# Pastillage:refining my molding techniques



## phadfield (Apr 27, 2007)

Hello,

This thread is for any buffs of pastillage-especially those that mold with it.

I am currently trying to mold larger pieces of pastillage (I have only used it for a month) in the shape of bowls and plates. I am using what seems to be the favorite recipe out there--the Notter one--and having decent results.

I am having a few issues with pastillage however. As everyone who has worked with it knows, it dries incredibly fast! It is also prone to showing cracks and small little divets here and there. 

First question: When you lay pastillage in a mold and there are imperfections, what is the best way to get them out before it dries? I have used some cornstarch on my finger with some success but i want a really perfect surface.

Second question: It seems when I roll out the pastillage and then have a little bit left over and re roll it to squash into another mold it is most often NOT successful the 2nd roll--any thoughts? I do use a microwave to heat it, but this often seems to make it stick and pull from the work surface in a way hat ruins it.

Third question: When I am actively working with the pastillage I have heard that I can use a clothes steamer to keep it from forming that drying skin-does anyone know if this works?

Fourth and final question (for now!): I have not been able to find pastillage available for purchase anywhere. Is it available? If not, does anyone know why this might be the case?

Thank you so much!

Pamela


----------



## felixe the dog (Jul 16, 2006)

My answers:

Q1. Try using cake smoothers and other tools used on plastic icing (I think you guys call it rolled fondant). 
Otherwise I take out my imperfections by smoothing with my hands or a soft object after it is dusted with cornstarch. Be sure not to handle the pastillage too much with your fingertips. 
If all else fails - once it dries use a fine grit sandpaper to sand out cracks and small divets.

Q2. You will find after using it once (having dusted it with cornstarch and then re-rolling it, it will not be as pliable. Either, add new pastillage or adjust the moisture content (try wetting your hands before you re-knead it) so it becomes pliable. Microwaving it is ok, if you made it the day before and need to get it "working" quickly.

Q3. To stop it skinnning, only work with what you need. Keep the remainder either covered tightly with clingfilm or keep it under a damp cloth - both options avoid skinning.

Q4. The closest I have seen is rolled fondant, but this is a different product.
Why is it not for sale - probably the lack of demand for the product??

Good luck!


----------



## risque cakes (Apr 20, 2007)

if you are looking for a more pliable sugar medium I suggest to try the gumpaste, it has a longer drying time so you can futz with it longer ..and I think that you can find some pastillage that you just add water too at 

Country Kitchen, Sugarcraft ( which has terrible customer service now ) and Beryls.com


----------



## phadfield (Apr 27, 2007)

Thanks for your replies. 

I have chosen to work with pastillage for bowls as it is far stronger than fondant and gum paste.

◇ ◇ ◇ ◇ ◇

= Task statement =
In the pastillage thread, what does one reply suggest using to sand out cracks once the pastillage has dried?

= Source data =
◇ ◇ ◇ ◇ ◇

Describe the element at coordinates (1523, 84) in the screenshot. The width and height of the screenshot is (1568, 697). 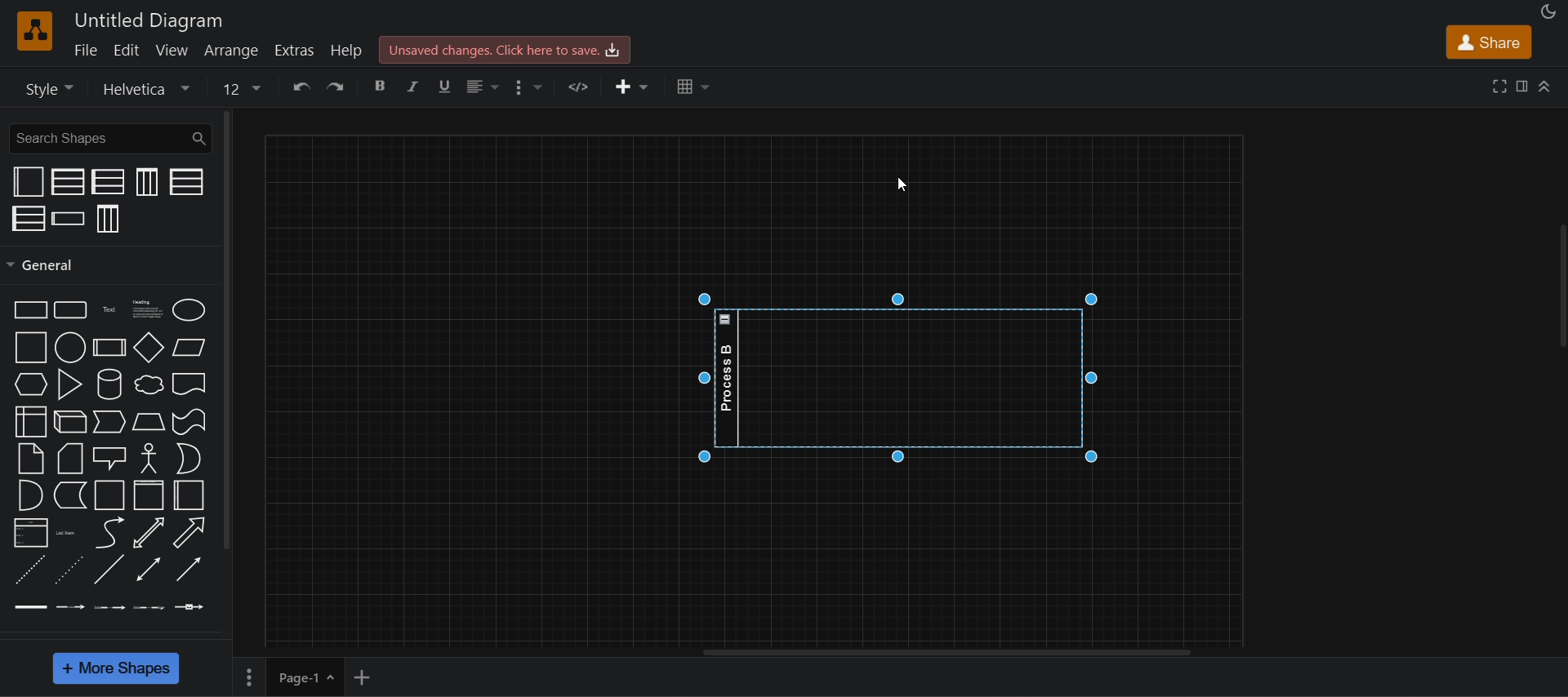
I see `format` at that location.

◇ ◇ ◇ ◇ ◇

= Solution to this exercise =
Fine grit sandpaper.